/---
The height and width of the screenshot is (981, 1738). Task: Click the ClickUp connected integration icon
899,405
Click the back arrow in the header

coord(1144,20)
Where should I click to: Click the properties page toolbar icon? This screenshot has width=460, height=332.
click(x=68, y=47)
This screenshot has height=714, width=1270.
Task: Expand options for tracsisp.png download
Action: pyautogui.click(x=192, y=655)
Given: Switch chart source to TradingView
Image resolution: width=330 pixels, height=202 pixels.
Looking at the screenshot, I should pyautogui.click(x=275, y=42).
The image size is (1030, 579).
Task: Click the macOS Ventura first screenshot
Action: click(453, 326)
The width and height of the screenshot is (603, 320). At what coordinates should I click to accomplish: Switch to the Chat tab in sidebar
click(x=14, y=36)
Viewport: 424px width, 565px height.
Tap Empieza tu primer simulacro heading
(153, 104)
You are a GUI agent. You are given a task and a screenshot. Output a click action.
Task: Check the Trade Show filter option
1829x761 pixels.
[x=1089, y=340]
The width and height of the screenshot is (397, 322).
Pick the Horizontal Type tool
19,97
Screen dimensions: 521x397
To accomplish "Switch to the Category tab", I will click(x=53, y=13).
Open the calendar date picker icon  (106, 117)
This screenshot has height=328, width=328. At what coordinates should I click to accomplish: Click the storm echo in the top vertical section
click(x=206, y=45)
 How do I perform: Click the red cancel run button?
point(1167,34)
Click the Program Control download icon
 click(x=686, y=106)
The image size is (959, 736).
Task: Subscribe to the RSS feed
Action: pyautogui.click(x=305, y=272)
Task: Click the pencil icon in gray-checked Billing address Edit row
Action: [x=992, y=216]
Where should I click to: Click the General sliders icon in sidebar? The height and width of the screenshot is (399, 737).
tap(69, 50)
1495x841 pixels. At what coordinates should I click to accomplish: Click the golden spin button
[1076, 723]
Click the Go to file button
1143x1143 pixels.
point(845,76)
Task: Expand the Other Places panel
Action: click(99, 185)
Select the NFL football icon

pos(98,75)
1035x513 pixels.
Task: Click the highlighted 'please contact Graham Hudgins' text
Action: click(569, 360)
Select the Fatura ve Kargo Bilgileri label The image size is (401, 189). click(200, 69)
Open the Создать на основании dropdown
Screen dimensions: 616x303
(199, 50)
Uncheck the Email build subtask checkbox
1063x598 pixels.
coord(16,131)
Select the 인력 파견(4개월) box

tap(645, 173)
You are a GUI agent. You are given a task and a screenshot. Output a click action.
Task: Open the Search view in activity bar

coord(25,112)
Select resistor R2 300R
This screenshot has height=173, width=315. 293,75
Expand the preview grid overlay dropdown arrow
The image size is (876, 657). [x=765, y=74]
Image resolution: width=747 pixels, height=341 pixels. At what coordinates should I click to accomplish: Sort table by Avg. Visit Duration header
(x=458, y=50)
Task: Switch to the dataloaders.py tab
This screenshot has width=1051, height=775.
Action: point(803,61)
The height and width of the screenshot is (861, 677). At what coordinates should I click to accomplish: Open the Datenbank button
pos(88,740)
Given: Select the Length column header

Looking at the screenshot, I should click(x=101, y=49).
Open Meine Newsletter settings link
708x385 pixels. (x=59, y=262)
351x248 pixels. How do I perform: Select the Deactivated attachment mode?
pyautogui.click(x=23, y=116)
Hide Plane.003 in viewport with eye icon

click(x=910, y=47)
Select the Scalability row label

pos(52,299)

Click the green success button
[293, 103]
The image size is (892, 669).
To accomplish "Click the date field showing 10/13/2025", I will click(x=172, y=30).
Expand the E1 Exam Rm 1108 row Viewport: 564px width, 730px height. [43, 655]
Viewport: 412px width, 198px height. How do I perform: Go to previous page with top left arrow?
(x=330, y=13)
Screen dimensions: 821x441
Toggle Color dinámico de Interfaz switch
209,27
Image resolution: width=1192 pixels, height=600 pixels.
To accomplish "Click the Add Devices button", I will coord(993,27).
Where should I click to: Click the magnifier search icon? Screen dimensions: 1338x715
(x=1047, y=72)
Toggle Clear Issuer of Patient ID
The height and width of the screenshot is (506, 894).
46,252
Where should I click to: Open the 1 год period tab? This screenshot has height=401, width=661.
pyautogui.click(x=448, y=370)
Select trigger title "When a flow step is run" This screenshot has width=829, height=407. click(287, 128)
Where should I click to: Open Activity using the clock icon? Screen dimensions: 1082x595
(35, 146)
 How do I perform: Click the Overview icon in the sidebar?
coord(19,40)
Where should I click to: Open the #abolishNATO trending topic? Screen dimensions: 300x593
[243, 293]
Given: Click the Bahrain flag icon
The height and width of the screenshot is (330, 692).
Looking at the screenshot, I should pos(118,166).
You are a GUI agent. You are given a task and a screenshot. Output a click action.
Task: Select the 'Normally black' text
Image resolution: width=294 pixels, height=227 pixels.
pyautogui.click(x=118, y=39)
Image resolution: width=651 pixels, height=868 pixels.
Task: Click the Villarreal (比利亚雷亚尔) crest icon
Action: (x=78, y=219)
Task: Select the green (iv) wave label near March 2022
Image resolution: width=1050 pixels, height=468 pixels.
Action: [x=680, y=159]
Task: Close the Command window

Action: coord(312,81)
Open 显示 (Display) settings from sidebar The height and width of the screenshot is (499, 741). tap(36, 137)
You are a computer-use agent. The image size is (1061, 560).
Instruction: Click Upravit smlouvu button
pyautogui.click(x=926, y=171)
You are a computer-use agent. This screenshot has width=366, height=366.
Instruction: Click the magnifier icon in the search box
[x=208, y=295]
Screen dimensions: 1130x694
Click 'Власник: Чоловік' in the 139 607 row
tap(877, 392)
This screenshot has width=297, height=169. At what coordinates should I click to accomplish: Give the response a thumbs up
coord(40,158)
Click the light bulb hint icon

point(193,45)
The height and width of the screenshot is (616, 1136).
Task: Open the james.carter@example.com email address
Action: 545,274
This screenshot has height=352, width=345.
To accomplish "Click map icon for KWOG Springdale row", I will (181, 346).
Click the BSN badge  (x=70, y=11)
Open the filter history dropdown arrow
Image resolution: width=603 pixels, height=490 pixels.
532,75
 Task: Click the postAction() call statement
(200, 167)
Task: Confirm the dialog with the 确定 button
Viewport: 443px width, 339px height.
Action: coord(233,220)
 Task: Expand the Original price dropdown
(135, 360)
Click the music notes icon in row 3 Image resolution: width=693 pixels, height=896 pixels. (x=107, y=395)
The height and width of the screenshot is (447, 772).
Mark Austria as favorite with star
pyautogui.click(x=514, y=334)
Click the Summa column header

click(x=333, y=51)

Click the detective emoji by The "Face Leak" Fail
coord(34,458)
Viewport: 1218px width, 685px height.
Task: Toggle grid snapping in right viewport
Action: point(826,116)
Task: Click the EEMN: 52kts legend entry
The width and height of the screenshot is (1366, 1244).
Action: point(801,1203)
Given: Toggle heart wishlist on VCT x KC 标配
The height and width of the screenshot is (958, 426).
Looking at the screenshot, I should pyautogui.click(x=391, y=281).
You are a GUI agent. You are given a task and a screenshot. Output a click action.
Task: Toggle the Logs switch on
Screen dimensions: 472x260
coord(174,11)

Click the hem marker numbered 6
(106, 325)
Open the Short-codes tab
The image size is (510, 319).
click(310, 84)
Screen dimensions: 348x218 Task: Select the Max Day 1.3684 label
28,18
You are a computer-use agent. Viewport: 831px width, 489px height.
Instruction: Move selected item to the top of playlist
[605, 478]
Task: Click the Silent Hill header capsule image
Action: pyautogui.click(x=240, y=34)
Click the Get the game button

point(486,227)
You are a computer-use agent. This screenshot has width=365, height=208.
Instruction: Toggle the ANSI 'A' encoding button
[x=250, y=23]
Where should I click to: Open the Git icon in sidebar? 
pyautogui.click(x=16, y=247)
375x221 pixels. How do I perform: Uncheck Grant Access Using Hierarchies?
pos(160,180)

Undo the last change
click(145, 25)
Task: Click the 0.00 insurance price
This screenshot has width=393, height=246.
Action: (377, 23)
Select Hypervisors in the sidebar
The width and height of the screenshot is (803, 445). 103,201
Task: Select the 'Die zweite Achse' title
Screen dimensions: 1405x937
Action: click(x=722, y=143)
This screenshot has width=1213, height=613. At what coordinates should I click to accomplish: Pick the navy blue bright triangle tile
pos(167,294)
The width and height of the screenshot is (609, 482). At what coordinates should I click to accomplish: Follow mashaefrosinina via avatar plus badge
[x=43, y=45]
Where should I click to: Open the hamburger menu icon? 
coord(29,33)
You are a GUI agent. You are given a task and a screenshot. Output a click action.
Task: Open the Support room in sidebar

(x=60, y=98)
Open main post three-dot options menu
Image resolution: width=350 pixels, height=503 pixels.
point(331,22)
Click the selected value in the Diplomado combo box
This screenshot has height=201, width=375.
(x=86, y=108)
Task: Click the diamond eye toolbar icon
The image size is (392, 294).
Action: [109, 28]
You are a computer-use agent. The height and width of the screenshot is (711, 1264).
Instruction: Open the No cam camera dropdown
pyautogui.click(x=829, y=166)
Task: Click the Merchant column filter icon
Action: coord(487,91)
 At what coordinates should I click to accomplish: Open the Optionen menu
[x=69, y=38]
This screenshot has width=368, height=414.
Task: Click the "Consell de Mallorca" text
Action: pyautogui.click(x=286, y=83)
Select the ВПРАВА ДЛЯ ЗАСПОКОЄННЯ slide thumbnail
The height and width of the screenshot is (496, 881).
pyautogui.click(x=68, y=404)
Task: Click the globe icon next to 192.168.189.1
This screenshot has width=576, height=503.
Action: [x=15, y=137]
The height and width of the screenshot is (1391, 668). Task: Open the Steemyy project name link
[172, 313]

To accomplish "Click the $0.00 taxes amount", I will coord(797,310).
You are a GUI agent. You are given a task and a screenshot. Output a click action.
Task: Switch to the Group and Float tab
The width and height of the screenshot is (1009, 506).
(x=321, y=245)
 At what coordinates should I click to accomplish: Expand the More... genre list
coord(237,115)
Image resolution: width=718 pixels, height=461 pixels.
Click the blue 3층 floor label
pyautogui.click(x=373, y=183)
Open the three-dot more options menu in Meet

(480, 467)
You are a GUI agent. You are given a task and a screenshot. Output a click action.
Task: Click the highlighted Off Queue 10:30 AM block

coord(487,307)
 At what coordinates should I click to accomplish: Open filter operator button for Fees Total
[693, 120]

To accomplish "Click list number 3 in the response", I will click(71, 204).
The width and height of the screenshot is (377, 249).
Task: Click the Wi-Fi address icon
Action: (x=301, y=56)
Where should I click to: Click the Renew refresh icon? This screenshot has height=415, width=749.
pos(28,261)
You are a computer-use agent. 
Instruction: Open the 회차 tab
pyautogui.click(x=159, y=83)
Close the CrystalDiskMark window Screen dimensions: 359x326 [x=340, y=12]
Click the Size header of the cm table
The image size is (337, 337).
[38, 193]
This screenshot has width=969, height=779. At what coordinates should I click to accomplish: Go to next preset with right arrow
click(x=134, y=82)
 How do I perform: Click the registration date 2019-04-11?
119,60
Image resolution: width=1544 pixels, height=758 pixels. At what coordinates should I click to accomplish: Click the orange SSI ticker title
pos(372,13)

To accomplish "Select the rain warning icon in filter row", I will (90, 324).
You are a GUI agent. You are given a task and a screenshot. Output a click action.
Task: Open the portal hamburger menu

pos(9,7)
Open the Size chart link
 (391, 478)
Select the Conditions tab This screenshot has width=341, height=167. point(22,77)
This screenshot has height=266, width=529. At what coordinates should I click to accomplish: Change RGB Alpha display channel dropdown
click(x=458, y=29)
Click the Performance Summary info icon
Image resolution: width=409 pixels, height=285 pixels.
\---
Using the entries above, copy out all lines that contain the string "computer".

_SOLUTION TO THE PROBLEM_:
You are a computer-use agent. The image size is (1061, 560).
You are a computer-use agent. This screenshot has width=366, height=366.
You are a computer-use agent. Viewport: 831px width, 489px height.
You are a computer-use agent. This screenshot has width=365, height=208.
You are a computer-use agent. The height and width of the screenshot is (711, 1264).
You are a computer-use agent. 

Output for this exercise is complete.